SetNeuralNetworkType( 1 );          // LSTM
SetRecurrentParams( 16, 1, 20 );    // 16 hidden units, 1 layer, 20-bar window
SetLearningAlgorithm( 8 );          // AdamW suits recurrent training
SetLearningRate( 0.003 );
SetPercentTestingData( 25 );
SetEarlyStoppingPatience( 30 );
SetMaximumEpochs( 300 );
Note

Recurrent models always use a linear output projection and are trained with the LR-based optimizers (the Adam family, RMSProp, and so on); the RPROP-style algorithms and the layer/activation functions below apply to the MLP. The hidden-layer activations and learning-rate schedules used by the MLP do not apply to the recurrent cell, whose gate activations are fixed internally.

Setting layer sizes (MLP)

For an MLP you describe the hidden layers with one of two function families. Both replace any previously configured layers. The number in the function name is the number of hidden layers it defines (1 to 4).

Sizes only: SetNetworkLayer1…4

Use these when you are happy with the default activation (sigmoid) on every layer. Pass the neuron count for each hidden layer. Each count must be between 1 and 100.

FunctionArguments
SetNetworkLayer1(n1) — one hidden layer of n1 neurons.
SetNetworkLayer2(n1, n2) — two hidden layers.
SetNetworkLayer3(n1, n2, n3) — three hidden layers.
SetNetworkLayer4(n1, n2, n3, n4) — four hidden layers.

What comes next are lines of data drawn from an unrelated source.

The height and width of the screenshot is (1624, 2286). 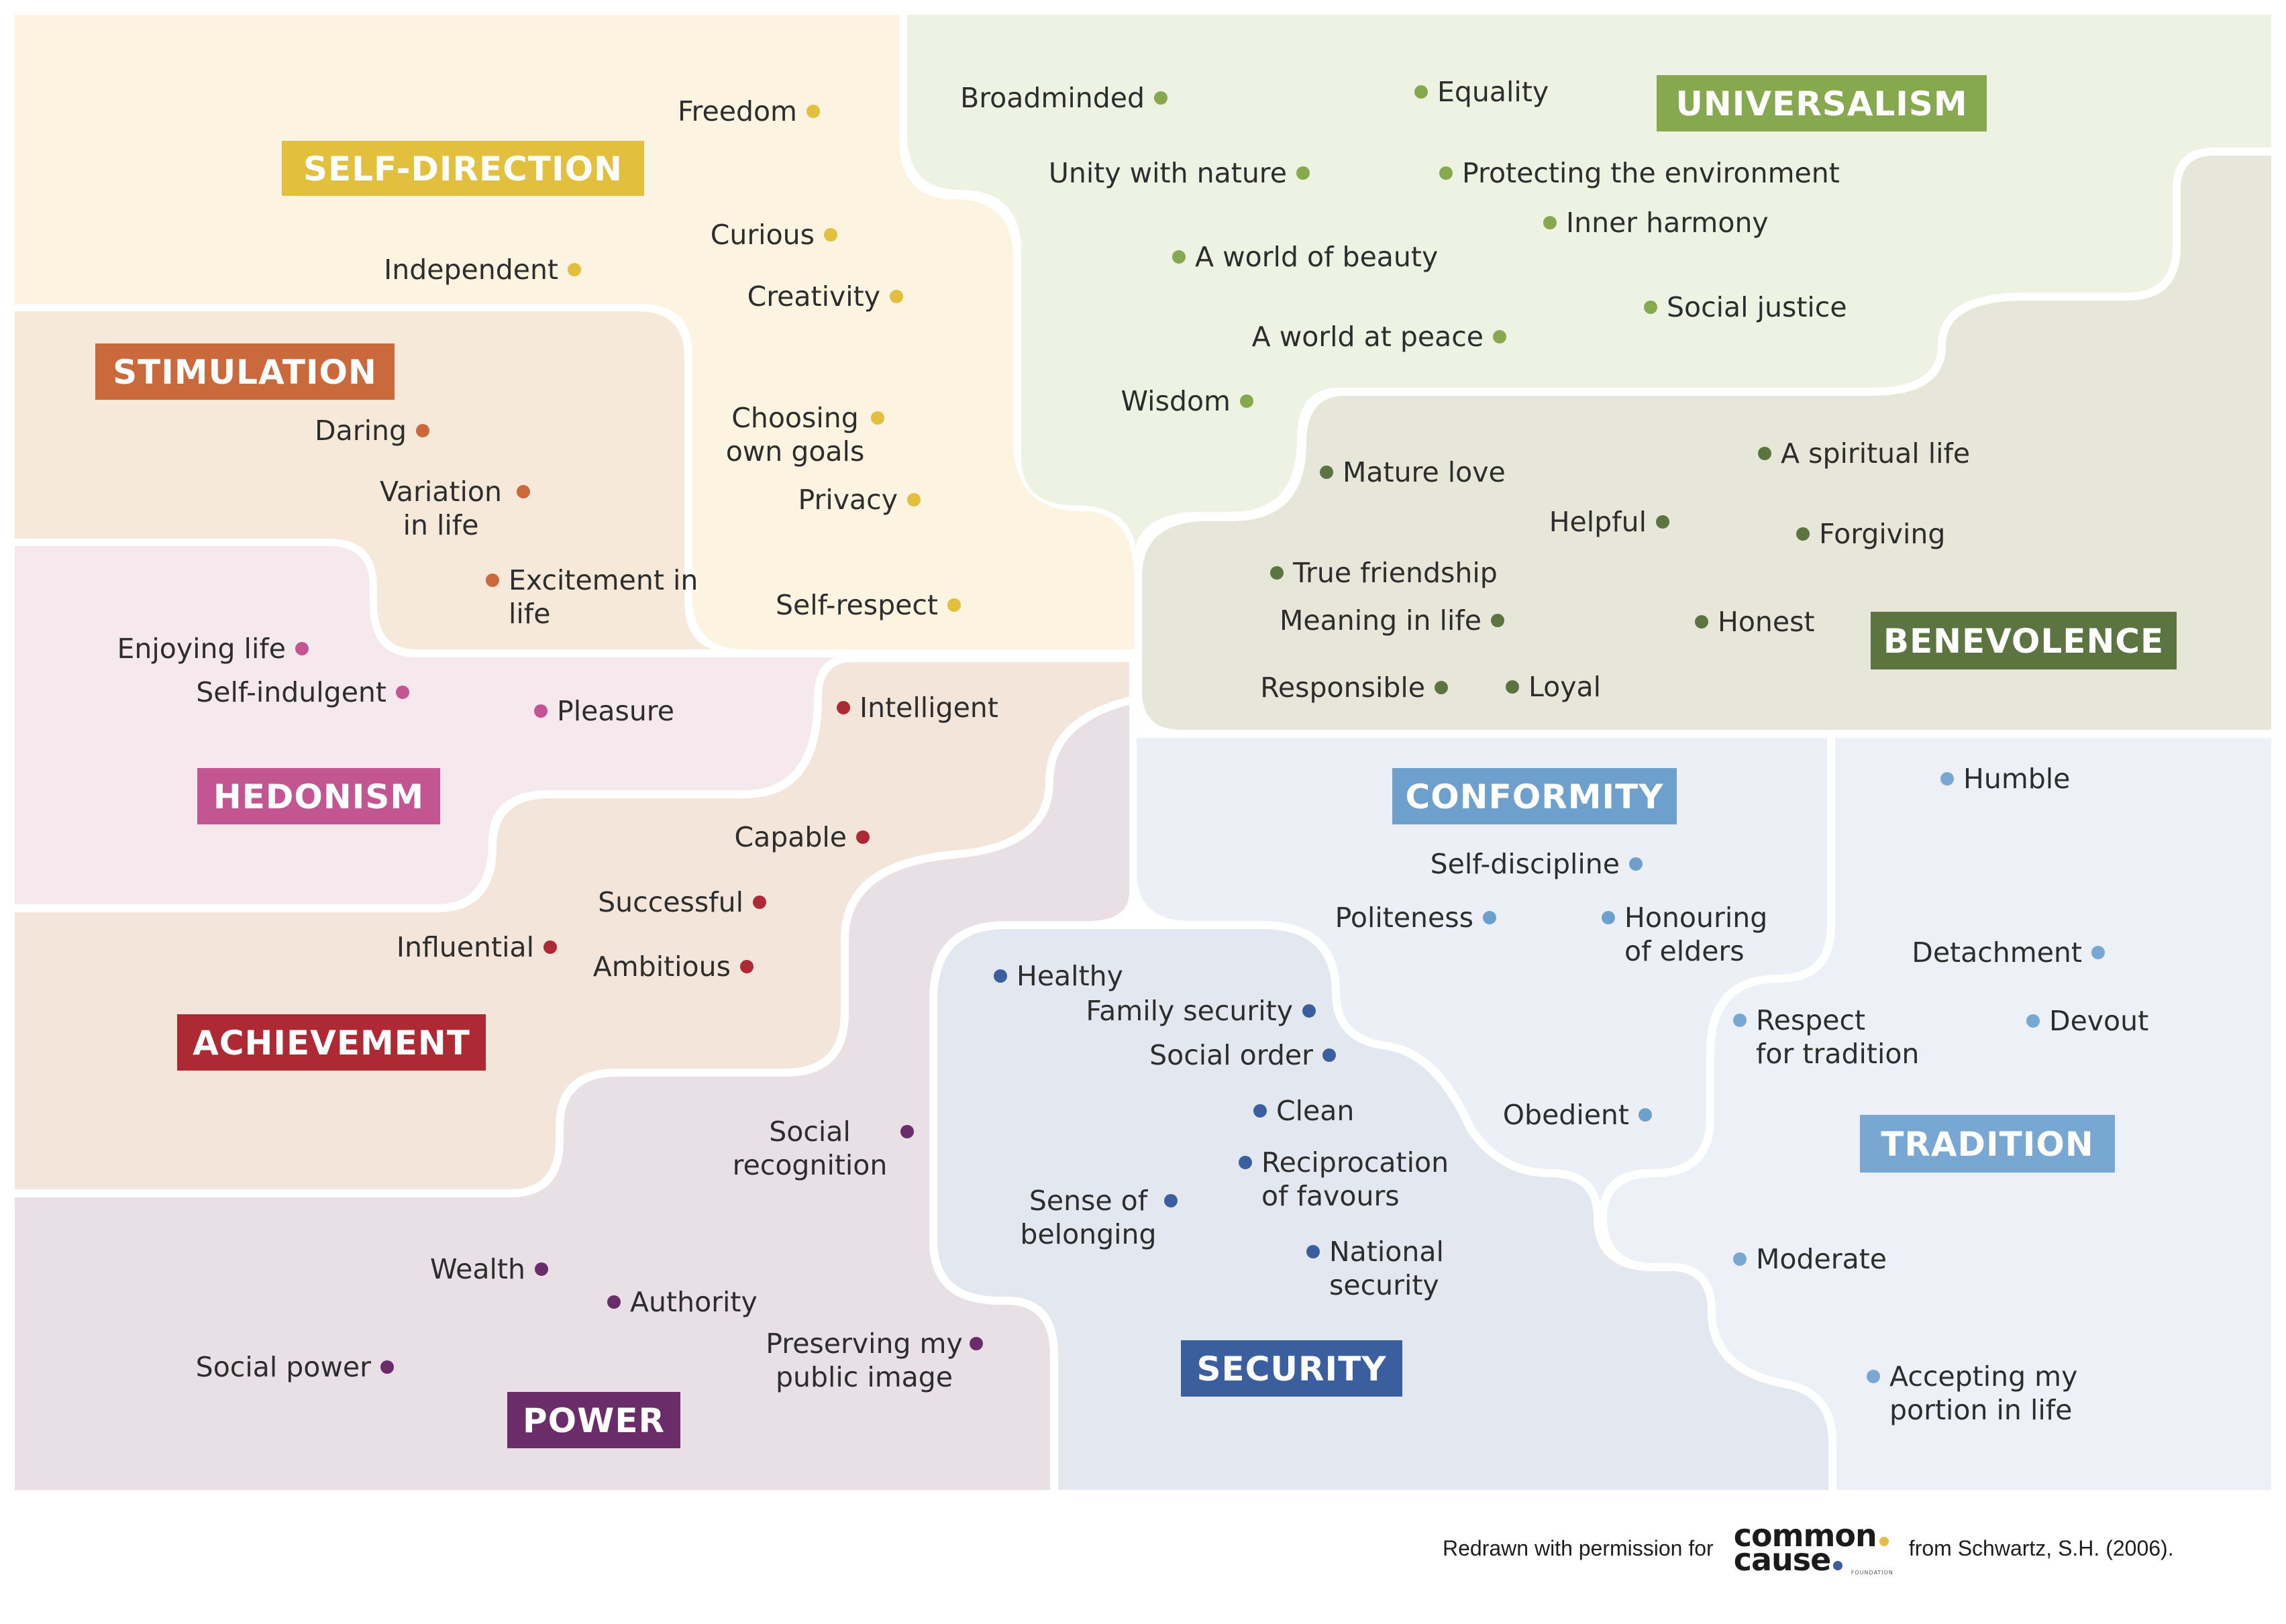 What do you see at coordinates (361, 431) in the screenshot?
I see `value-label: Daring` at bounding box center [361, 431].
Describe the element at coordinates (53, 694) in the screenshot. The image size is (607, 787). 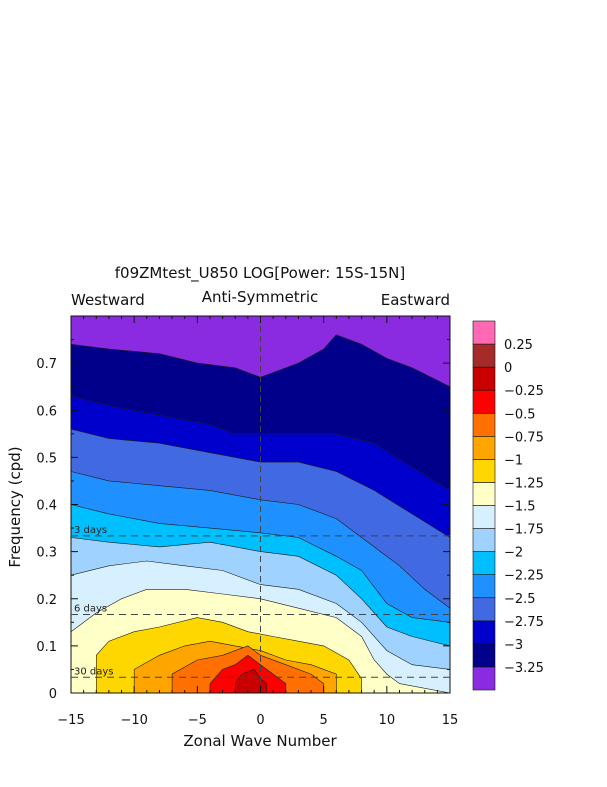
I see `y-tick-label: 0` at that location.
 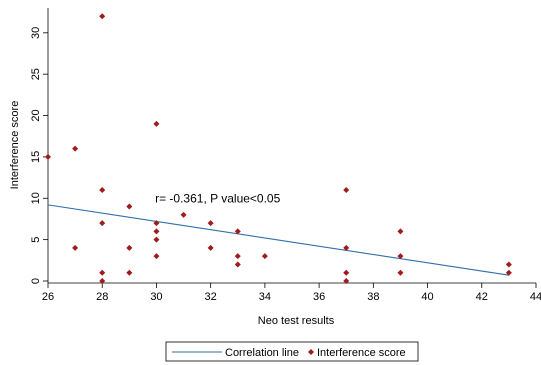 I want to click on x-axis-title: Neo test results, so click(x=296, y=321).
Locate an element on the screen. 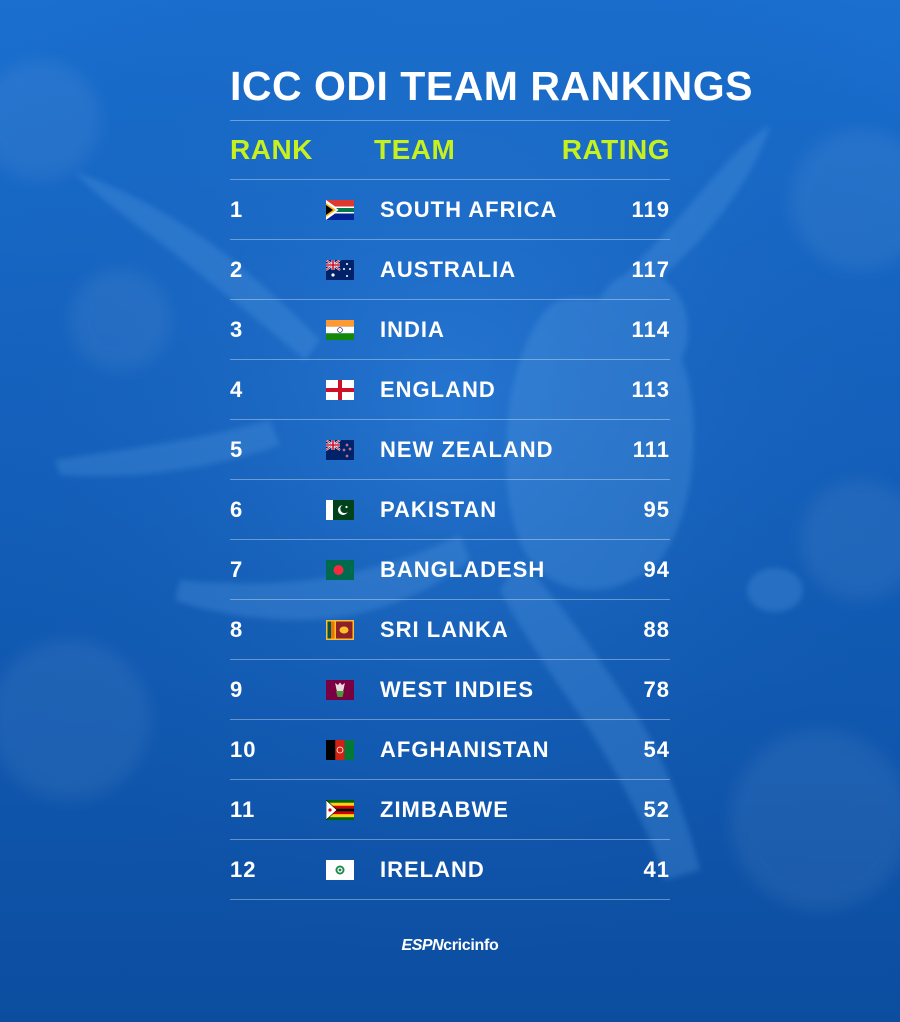 The height and width of the screenshot is (1022, 900). table-row: 11 ZIMBABWE 52 is located at coordinates (450, 810).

Sizes and activations: SetNetworkWithActivationLayer1…4

Use these when you want to choose the activation function for each layer — for example a Linear output for regression. The arguments are (neurons, activation) pairs for each hidden layer, followed by a single trailing argument for the output-layer activation. So each function takes 2 × (number of hidden layers) + 1 arguments.

FunctionArguments (count)
SetNetworkWithActivationLayer1(n1, a1, outAct) — 3 args: one hidden layer.
SetNetworkWithActivationLayer2(n1, a1, n2, a2, outAct) — 5 args.
SetNetworkWithActivationLayer3(n1, a1, n2, a2, n3, a3, outAct) — 7 args.
SetNetworkWithActivationLayer4(n1, a1, n2, a2, n3, a3, n4, a4, outAct) — 9 args.

The activation codes (0–9) are listed and explained on the Activation Functions page. Neuron counts here may go up to 200.

// One hidden layer of 8 tanh neurons, linear output (typical regression setup):
SetNetworkWithActivationLayer1( 8, 1, 9 );

// Two hidden layers: 12 ReLU then 6 ReLU, sigmoid output (0..1, e.g. up/down):
SetNetworkWithActivationLayer2( 12, 7, 6, 7, 0 );
Tip

Smaller networks overfit less. Start with a single small hidden layer and only add neurons or layers if the network genuinely cannot fit the training data. See Accuracy & Avoiding Overfitting.